There are plenty of parallels between Mike Tyson’s ‘Undisputed Truth’ and Tom Carroll’s ‘TC’, co-written with his brother Nick.
Both are biographies of men who ascended to the pinnacle of their chosen sports, boxing and surfing, at an early age, who enjoyed wealth, fame and status before burning out early and descending into drug addiction.
But while Carroll’s book is written with the wisdom and distance of four years sobriety under his belt, Tyson’s stream-of-consciousness rant was penned, at least partly, during a relapse and smacks of a man who should have waited another few years — or, at the very least, edited a bit more sparingly.
Nudging 600 pages, Tyson’s book — co-written with Larry Sloman — is a chronological catalogue of his life and crimes. For someone who rarely had to go the distance in the ring, he was determined to do it with this tome.
After becoming the youngest-ever heavyweight champion at the age of 20 in 1986, Tyson ruled for four years, although there was always enough evidence of manic behaviour to suggest he wouldn’t be around for long.
He was under-prepared when knocked out in 1990 by Buster Douglas, kick-starting a downward spiral marked by his imprisonment for rape, KO defeats to Evander Holyfield and Lennox Lewis, drug-fuelled rants on TV and more brushes with the law than any man has a right to.
His cocaine and alcohol abuse exacerbated his depression, and Tyson was caught in the vice for many years.

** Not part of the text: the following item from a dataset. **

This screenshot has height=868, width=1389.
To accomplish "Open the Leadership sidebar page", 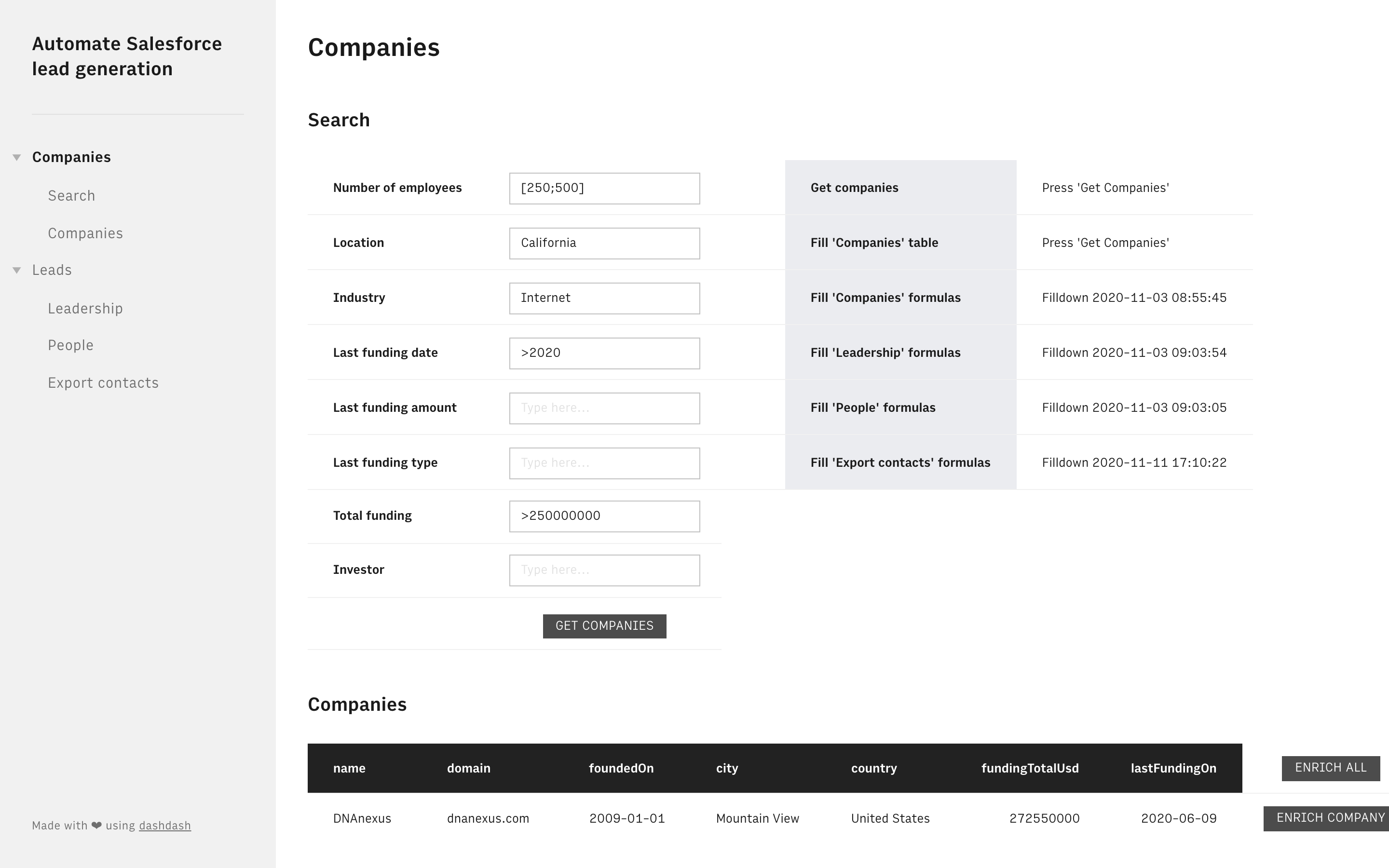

Although he has arrested the slide in recent years (documentaries, TV programs on pigeons, one-man shows, parts in ‘The Hangover’ movies), prompting some scribes to proclaim him reinvented, Tyson’s grip on life still appears tenuous.
The most interesting passages in the book come when Tyson talks of his early days as a young hoodlum in Brownsville, his relationship with his mother and siblings as well as, most interesting of all, the bond he shared with Cus D’Amato, the elderly trainer who became his guardian and mentor.
But most of the book, even for a boxing nut like myself, is hard going. Tyson’s reputation for carnal excess makes the guys in Motley Crue look like saints, but hearing him detail his conquests is tiresome.
His descriptions of his early amateur bouts are most visceral, but plenty of his later bouts (Larry Holmes, Michael Spinks) get buried in the rubble of the chaos going on at the time.
The feeling I got upon finishing Tyson’s book was similar to that nagging impression Ben Cousins’ biography left me with — the job’s only half done. Sometimes books rushed into print to cash in are counterproductive, for reader and writer.
Tyson has plenty of distance still to travel in his recovery, and ‘Undisputed Truth’ will be a clearer, more concise and more enjoyable read once he’s established that space.
He never scaled those heights again and, similarly to Tyson, began a slow slide into drug abuse, in this case ice.
‘TC’ is written in two distinct voices, with Tom and his brother Nick taking turns to narrate the story, differentiated by the use of separate fonts.
Tom’s voice is conversational, like listening to a yarn down the pub, while Nick — a surfing writer of some renown that I, in my ignorance of the sport, was not aware of — offers the broad strokes with some brilliant prose.
Tom’s tone is more urgent, but no less articulate, and it was engrossing to read his thoughts on his career, and then offer some perspective on his addiction and subsequent recovery.
‘TC’ is unflinching and has a supporting cast brimming with great characters. You really get a feel for the camaraderie among not only the Northern Beaches surfing community, but on the World Tour as well.
A book about brothers, fame, the quest for recognition and the slow, gnawing pain that seeps in when it begins fading away, ‘TC’ is well worth a look.